You can’t walk on there, she said. That’s Senior Lawn.
Oooh, at last, the infamous Senior Lawn. I looked down. There was no sign designating the turf. No red velvet rope to keep out the 9th-, 10th- and 11th-graders. It was just some green grass, patchy in spots, and some benches. Nothing overly senior-ish about it.
What’s the big deal?, I said. I’m a parent. I happen to be paying for your education, I reminded her. I can walk on Senior Lawn.
No mom, she hissed. Do not walk on Senior Lawn. She gave me one of those looks that us moms know. This was non-negotiable. I should stay off Senior Lawn.
I looked around. None of the other parents were walking on Senior Lawn either. Apparently, they had also gotten the same “Stay off Senior Lawn” lecture.
OK, OK, I said, raising up my hands in surrender. No problem. I’ll go around.
What happens if you walk on Senior Lawn?, I asked her later.
She gave me the “If you have to ask, you definitely don’t deserve to know” look.
I persisted. Really, I said. What if you put one toe on Senior Lawn? What if you were just walking along minding your own business, la dee dah, and you fell onto Senior Lawn by accident? What if the buildings were on fire and you had to evacuate and Senior Lawn was your only refuge from conflagration?
She ignored me.
Fast-forward four years, and our oldest has just started her senior year. She and her fellow 12th-graders have finally claimed their birthright — Senior Lawn.

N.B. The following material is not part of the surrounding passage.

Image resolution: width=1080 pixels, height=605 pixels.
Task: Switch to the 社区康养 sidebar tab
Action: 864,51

It also happens that our middle daughter is a freshman at the same high school. She’s heard the legend of Senior Lawn. As the sister of a senior, she might have hoped for an invitation onto the grass, but that idea was quickly shot down.
Don’t even think about it, her big sister said.

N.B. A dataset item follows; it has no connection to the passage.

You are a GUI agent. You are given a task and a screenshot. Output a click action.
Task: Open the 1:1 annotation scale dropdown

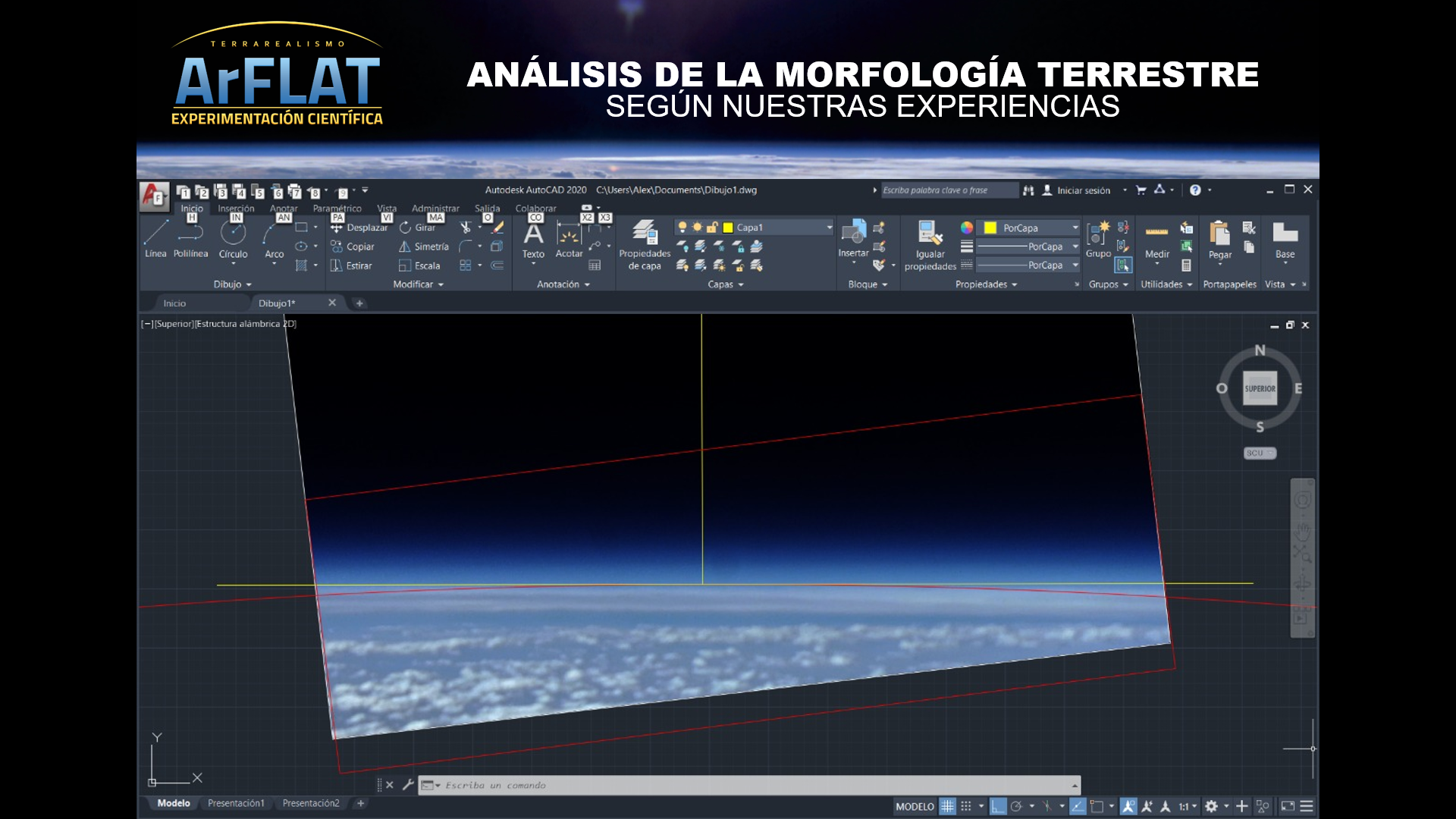[1188, 806]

I thought of our own lawn at home. Technically, it would be known as “Dad’s Lawn,” but maybe I needed to re-evaluate that whole concept. Think outside the box.
What if we marked off sections of our back yard? Each of the three girls could be allocated her own personal area. We could have Huffman Senior Lawn, Huffman Freshman Lawn and Huffman Sixth-Grade Lawn.
When the girls are fighting or someone needs a time-out, we could just send each to her own personal section of lawn.
No one else would be allowed to walk on the other person’s part of the lawn. Each girl would be responsible for taking care of her own section, providing a clever and economical solution to weekly mowing and poop scooping duties. I’m pretty sure Dad would be more than happy to sublease his lawn to the girls in exchange for some free lawn care.
I see that back-to-school night at the high school is coming up. This year, I just have one question for our oldest daughter.
Now that I’m a parent of a senior, do I get to go on Senior Lawn?
1 comment:
Ha hahahahaa! I came back to re-read this piece. Hil-ar-ious. I like the questioning you did on the 'Senior Lawn' protocol. Reminded me of being in High School. Nice.